Epílogo (2012) é um filme do cineasta israelense Amir Manor que nos mostra a vida de um casal de idosos em Tel Aviv. Na linha do premiado filme Amor (Amour) de Michael Haneke, Amir não nos mostra as serenidades, prazeres e belezas calmas da terceira idade, mas sim os seus sofrimentos, lutas e frustrações. Para acrescentar mais a esta tragédia, os dois protagonistas, Berl (Yosef Carmon) e Hayuta (Rivka Gur), acreditaram fortemente durante a vida inteira no trabalho social e também no socialismo, na ideia de que todas as pessoas merecem estar bem dentro de uma mediocridade decente e em colaboração com os demais. No entanto, por causa da sua idade avançada, eles se encontram em uma sociedade que não melhorou em nada e, além de desprotegidos, são julgados pelo sistema.

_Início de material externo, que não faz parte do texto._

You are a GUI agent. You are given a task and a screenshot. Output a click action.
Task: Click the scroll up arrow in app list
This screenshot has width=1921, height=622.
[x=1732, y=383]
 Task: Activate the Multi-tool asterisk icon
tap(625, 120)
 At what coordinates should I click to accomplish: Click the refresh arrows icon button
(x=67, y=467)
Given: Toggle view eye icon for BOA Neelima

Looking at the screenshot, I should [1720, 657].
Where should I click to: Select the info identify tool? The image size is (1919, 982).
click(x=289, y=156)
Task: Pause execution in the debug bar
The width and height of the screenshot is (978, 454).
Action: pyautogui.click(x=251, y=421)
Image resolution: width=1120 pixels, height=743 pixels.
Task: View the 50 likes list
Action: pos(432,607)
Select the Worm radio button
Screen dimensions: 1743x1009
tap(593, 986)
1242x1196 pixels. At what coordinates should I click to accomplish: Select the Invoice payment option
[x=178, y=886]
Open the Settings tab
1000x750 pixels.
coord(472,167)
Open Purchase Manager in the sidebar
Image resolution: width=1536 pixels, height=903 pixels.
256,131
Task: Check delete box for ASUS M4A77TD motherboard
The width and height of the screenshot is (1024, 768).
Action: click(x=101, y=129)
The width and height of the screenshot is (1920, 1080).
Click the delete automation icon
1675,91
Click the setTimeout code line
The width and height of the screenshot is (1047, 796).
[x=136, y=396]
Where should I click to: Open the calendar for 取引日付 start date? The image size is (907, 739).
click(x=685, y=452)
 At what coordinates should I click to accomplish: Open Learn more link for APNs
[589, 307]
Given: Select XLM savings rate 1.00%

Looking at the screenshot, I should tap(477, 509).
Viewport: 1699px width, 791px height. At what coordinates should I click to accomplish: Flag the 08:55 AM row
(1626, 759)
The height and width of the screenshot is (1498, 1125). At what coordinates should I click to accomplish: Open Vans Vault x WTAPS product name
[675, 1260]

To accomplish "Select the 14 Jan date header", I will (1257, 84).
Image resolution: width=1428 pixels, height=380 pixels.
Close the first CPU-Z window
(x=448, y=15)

Eles, apesar de estarem sós (pois seu filho foi viver nos Estados Unidos), lutarão para demonstrar que não são duas pessoas inúteis que já não têm nada a oferecer.

Um filme comovente, bem feito, maravilhosamente atuado, dirigido por Amir Manor. Tanto o roteiro como seus atores receberam prêmios em festivais internacionais.

Epílogo, sábado 8 de novembro, no Max.